Article 37, inter alia, prohibits torture or other cruel, inhuman or degrading treatment or punishment, the use of capital punishment or life imprisonment without possibility of release for offences committed by persons below eighteen years of age, and provides that ‘[t]he arrest, detention or imprisonment of a child shall be in conformity with the law and shall be used only as a measure of last resort and for the shortest appropriate period of time’.

The implementation of the CRC is monitored by the Committee on the Rights of the Child; its most recent set of ‘Concluding Observations’ on the UK, in 2002, voiced concerns regarding the juvenile justice system.

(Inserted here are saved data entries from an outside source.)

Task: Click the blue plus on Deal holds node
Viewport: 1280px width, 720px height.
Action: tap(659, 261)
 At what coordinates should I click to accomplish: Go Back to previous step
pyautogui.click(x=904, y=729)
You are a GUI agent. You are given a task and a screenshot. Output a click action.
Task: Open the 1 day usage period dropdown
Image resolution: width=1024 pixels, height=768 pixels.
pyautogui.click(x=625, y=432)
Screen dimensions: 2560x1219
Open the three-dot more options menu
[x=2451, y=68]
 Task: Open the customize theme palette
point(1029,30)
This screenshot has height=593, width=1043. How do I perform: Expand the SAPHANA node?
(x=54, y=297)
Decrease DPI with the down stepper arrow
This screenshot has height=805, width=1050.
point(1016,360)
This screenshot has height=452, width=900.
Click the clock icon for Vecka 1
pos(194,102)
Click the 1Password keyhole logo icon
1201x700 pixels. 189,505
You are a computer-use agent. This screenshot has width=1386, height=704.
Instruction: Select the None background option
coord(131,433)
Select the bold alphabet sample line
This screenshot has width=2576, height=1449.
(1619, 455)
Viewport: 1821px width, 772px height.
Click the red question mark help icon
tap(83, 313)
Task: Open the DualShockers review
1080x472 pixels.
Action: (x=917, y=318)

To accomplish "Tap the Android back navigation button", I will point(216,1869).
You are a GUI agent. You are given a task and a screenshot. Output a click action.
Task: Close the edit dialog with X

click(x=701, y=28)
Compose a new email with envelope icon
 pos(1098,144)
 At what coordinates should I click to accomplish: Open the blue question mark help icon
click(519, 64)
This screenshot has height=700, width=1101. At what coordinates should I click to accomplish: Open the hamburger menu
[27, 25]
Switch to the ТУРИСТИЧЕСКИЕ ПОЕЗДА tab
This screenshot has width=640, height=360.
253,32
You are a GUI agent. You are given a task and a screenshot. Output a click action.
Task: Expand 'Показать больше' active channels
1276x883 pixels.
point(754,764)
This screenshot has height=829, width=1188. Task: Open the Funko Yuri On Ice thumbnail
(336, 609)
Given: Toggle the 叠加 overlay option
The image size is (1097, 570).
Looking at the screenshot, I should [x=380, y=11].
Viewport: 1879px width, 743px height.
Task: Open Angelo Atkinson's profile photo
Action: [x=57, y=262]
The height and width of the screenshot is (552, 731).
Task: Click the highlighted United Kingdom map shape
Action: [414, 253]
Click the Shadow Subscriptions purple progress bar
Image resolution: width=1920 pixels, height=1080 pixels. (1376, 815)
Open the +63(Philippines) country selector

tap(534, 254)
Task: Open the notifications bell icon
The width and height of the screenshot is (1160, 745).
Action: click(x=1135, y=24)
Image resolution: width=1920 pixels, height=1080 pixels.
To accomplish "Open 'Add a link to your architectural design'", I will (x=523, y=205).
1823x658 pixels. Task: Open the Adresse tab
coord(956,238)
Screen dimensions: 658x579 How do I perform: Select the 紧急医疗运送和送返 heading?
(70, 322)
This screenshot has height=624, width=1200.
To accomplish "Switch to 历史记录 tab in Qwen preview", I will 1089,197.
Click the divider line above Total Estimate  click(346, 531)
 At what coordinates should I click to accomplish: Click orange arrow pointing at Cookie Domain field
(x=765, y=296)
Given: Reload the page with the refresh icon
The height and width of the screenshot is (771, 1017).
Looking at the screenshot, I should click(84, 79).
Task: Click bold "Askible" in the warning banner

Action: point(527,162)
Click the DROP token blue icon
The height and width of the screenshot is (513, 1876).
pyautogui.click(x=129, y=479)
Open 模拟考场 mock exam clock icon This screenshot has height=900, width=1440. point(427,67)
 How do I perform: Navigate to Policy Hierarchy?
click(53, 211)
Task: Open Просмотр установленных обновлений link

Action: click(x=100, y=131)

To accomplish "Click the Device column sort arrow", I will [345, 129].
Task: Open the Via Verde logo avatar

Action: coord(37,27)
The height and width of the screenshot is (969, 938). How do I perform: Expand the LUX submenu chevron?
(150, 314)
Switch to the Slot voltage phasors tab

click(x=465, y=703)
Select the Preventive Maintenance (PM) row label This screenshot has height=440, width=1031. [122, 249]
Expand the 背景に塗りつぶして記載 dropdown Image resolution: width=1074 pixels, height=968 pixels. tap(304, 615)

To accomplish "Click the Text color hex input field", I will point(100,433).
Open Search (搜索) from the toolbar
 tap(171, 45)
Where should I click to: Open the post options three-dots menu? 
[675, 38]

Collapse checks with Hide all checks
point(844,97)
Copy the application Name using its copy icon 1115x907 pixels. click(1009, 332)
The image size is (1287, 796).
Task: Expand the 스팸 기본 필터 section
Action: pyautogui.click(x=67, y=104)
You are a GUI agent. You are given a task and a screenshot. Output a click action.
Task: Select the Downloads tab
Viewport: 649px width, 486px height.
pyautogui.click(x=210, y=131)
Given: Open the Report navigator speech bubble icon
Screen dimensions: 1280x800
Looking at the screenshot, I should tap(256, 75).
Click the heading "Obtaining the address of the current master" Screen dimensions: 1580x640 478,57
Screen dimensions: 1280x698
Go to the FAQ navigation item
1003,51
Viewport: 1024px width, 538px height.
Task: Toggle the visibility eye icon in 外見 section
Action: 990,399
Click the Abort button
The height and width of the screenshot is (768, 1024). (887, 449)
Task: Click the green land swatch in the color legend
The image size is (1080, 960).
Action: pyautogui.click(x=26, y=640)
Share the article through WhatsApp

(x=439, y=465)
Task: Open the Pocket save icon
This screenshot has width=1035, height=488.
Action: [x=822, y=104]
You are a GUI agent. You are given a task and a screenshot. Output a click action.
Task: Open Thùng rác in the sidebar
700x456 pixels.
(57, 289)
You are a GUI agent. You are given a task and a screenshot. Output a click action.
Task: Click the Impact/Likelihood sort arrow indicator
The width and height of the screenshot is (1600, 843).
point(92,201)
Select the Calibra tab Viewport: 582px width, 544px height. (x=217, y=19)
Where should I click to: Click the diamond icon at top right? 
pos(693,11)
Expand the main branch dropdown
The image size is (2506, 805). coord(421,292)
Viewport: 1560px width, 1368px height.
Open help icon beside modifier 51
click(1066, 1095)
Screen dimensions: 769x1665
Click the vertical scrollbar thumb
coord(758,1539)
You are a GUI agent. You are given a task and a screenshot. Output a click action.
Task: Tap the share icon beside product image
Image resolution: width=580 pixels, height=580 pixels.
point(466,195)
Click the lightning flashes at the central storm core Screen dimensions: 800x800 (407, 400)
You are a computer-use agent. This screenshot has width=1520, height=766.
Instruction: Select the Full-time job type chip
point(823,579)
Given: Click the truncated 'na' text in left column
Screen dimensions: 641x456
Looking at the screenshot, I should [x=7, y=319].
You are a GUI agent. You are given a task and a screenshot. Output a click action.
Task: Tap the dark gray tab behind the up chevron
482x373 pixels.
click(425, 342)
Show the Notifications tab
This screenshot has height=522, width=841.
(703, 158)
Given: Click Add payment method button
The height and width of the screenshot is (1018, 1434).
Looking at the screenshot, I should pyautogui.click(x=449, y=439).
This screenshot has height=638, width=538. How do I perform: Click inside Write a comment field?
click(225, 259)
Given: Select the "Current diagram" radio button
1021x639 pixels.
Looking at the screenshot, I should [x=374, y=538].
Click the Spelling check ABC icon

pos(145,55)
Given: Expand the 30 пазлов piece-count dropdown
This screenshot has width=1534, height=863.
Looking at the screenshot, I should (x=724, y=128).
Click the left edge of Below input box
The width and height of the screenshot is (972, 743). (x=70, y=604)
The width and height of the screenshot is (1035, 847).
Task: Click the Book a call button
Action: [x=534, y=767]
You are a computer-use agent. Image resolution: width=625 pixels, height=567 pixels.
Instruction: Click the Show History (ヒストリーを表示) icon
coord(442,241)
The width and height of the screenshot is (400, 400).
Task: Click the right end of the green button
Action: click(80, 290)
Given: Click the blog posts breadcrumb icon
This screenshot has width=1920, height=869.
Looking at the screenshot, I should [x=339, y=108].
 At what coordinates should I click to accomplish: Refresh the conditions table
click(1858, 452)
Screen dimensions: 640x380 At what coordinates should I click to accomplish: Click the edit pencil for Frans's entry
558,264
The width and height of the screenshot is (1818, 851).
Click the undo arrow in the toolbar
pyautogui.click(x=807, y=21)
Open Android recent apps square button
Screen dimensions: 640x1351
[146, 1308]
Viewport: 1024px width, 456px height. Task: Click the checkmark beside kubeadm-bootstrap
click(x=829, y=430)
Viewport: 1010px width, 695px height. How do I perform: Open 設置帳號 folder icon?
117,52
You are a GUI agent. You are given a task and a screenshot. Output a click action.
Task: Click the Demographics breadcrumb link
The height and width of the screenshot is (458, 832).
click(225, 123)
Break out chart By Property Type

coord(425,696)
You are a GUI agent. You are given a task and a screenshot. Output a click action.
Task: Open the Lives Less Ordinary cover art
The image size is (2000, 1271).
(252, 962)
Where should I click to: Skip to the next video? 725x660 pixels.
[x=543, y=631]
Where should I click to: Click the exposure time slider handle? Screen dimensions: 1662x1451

Other relevant international instruments include:

  • the UN Standard Minimum Rules for the Administration of Juvenile Justice (The Beijing Rules),
  • the UN Rules for the Protection of Juveniles Deprived of their Liberty,
  • the UN Guidelines for the Prevention of Juvenile Delinquency (The Riyadh Guidelines).

What are the controversial aspects of the system in England and Wales?

The youth justice system in England and Wales is open to criticism on three main grounds:

  • the low age of criminal responsibility,
  • the application of laws and procedures to children that do not properly take into account their age and maturity,
  • custodial sentencing – its overuse, and the conditions of custody for children and young people.

What is the age of criminal responsibility?

The age of criminal responsibility is the age at which a child or young person can be charged and prosecuted for a criminal offence. In England and Wales the age is 10. This is very low by European standards: in Italy, for example, the age is 15, while in Germany it is 14.

The presumption of doli incapax was designed to mitigate the low age of criminal responsibility. Unless the prosecution could prove that a child under 14 knew that their actions were seriously wrong (as opposed to merely naughty) they could not be held criminally responsible. But the Crime and Disorder Act 1998 abolished that presumption, and now the law has no mechanism for distinguishing between serious criminal offences and what could be described as ‘playground’ or bullying behaviour by 10-13 year olds – for example, the ‘robbery’ of dinner money from a classmate using minimal force.

The Crime and Disorder Act 1998 further encouraged prosecution by limiting the amount of times police could administer cautions to children and young people. It also widened the circumstances in which children could be sent to custody, by creating the detention and training order (DTO). These changes made it easier for children to find themselves in court or custody at a younger age.

What special provision does the system make for child defendants?

For many crimes, children and young people are tried in the youth court, which is staffed by magistrates or a district judge and which hears cases in private in order to protect the privacy of the child. The UN Convention on the Rights of the Child provides at Article 40(2)(b)(vii) that States Parties shall ensure that ‘[e]very child alleged as or accused of having infringed the penal law’ shall have the guarantee ‘[t]o have his or her privacy fully respected at all stages of the proceedings’.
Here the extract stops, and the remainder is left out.